In the entries below, find the string "agent" and return each line holding it.

Data supplied: Begin

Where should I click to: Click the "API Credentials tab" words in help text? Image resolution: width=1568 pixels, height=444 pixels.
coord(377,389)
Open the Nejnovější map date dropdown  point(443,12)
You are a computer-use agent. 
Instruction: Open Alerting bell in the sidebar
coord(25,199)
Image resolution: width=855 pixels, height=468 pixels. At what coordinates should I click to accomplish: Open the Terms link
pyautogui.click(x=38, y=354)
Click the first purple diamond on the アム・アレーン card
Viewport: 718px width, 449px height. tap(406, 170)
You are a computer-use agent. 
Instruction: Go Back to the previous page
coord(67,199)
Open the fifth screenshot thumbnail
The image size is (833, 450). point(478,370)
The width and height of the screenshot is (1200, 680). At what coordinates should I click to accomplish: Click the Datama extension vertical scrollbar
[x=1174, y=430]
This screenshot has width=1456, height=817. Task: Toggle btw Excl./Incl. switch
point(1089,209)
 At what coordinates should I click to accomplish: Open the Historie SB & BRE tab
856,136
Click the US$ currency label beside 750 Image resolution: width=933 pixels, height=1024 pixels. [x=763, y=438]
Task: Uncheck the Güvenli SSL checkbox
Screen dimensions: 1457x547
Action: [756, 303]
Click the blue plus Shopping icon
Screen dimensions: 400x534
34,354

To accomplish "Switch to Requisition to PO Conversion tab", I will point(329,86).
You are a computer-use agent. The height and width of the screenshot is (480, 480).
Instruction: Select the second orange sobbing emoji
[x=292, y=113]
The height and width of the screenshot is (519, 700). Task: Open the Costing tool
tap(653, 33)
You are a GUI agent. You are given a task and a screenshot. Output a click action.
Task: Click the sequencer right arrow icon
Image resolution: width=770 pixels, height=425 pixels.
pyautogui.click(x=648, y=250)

Data supplied: End

▶ [Final answer]
You are a computer-use agent. 
You are a computer-use agent. 
You are a computer-use agent. The height and width of the screenshot is (480, 480).
You are a GUI agent. You are given a task and a screenshot. Output a click action.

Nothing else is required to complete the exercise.